Viewed in that light, the request doesn’t really look like the kind of thing contemplated by Subsection 317(d). But you never know. (The only historical 317(d) waivers cited by the Coalition as precedent for their request occurred about 50 years ago; the two cases cited seem a little dusty from non-use.)

Another potential stumbling block: the Coalition’s justifications for the waiver seem less than compelling. The proposal would provide the listener “fewer interruptions”? While that’s undeniably true, Congress must have realized that the sponsorship ID requirement would result in “interruptions”, but it mandated it anyway. So – in a twist on our speed limit analogy – this rationale is somewhat equivalent to a request for the elimination of speed limits because drivers could then go faster. The Coalition also suggests that listeners will appreciate online access to sponsorship information because they might miss broadcast information if they happen to be listening while driving through a tunnel, or next to a honking horn in traffic. It’s a bit difficult to take that particular argument seriously.

Much of the petition is devoted to the fact that the public is increasingly relying on the Internet for many things, as the Commission has repeatedly acknowledged. The sense of the petition is that advertisers and the consuming public alike view Internet advertising as preferable – so allowing broadcasters to shift their sponsorship messages would benefit both advertisers and consumers, while affording listeners a “more satisfying listening experience”. That may indeed be true, but it seems irrelevant to the sponsorship ID rule, which is aimed at insuring that listeners are told who is sponsoring programming they’re listening to while they’re listening to it.

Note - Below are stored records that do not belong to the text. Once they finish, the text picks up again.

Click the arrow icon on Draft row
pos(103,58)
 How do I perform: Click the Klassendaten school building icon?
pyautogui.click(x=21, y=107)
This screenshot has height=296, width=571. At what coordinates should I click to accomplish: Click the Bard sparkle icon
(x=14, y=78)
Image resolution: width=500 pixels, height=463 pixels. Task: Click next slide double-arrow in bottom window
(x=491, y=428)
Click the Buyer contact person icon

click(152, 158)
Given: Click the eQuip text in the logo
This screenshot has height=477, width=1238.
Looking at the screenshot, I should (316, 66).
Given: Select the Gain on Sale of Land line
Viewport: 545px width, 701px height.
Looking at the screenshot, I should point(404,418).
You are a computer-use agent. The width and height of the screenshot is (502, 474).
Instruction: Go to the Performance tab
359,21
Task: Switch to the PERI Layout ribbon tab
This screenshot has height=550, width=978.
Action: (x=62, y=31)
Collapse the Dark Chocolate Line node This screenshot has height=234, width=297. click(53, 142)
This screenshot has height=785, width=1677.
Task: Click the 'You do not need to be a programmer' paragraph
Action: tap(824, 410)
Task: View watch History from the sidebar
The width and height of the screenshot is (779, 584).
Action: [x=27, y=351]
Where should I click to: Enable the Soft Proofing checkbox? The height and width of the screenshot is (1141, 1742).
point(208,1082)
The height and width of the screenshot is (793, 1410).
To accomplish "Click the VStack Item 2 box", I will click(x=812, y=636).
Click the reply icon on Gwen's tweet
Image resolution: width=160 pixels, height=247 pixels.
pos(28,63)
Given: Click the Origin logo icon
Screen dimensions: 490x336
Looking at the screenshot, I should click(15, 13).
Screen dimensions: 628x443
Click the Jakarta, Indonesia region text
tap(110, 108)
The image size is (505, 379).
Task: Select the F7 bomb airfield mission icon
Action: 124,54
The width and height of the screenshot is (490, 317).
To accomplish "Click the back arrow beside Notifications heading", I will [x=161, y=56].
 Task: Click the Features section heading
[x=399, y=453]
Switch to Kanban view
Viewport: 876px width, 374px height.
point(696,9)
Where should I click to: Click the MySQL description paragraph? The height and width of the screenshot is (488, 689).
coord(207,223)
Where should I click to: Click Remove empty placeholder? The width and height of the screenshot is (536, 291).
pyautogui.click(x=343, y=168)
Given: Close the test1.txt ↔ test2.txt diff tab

Although not mentioned in the Coalition’s petition, the proposal could conceivably be a response to continued efforts by record companies to make radio stations pay performance royalties for playing recorded music over-the-air. Congress has never provided for such royalties, mainly because it has perceived radio airplay as providing recording artists valuable exposure which compensates for the lack of performance royalties. But record companies and recording artists have persisted in seeking the amendment of the Copyright Act to guarantee them just such royalties.

While stations may, of course, take money for the broadcast of particular records, such payments have to be acknowledged in contemporaneous sponsorship ID announcements – which discourages rampant “pay-for-play” arrangements. But as our colleague Peter Tannenwald proposed here several years ago, making pay-for-play a business strategy might offset the record companies’ proposed performance royalty. As Peter said in 2009: “Fix the sponsorship identification rule so that it becomes practical to comply with it, and then let the fur fly”. One way to do that could be what the Coalition is proposing. Their approach would presumably let stations take money for the playing of particular records as long as those arrangements are disclosed on the Internet. That would certainly facilitate increased pay-for-play deals, thereby affording broadcasters some protection against a performance royalty for sound recordings.

As might be expected, some folks in the independent music and public interest communities haven’t reacted favorably to the Coalition’s petition. One organization called the petition a “big broadcaster bait-and-switch”. Another blogger said “Let’s not let the bastards get away with this” and called for readers to submit comments to the FCC opposing the waiver. It remains to be seen how influential these calls to arms will be. Interested parties have until April 13, 2015 to file comments and until May 12 to file reply comments. Comments and replies may be filed through the FCC’s ECFS online filing system; refer to Proceeding No. 15-52.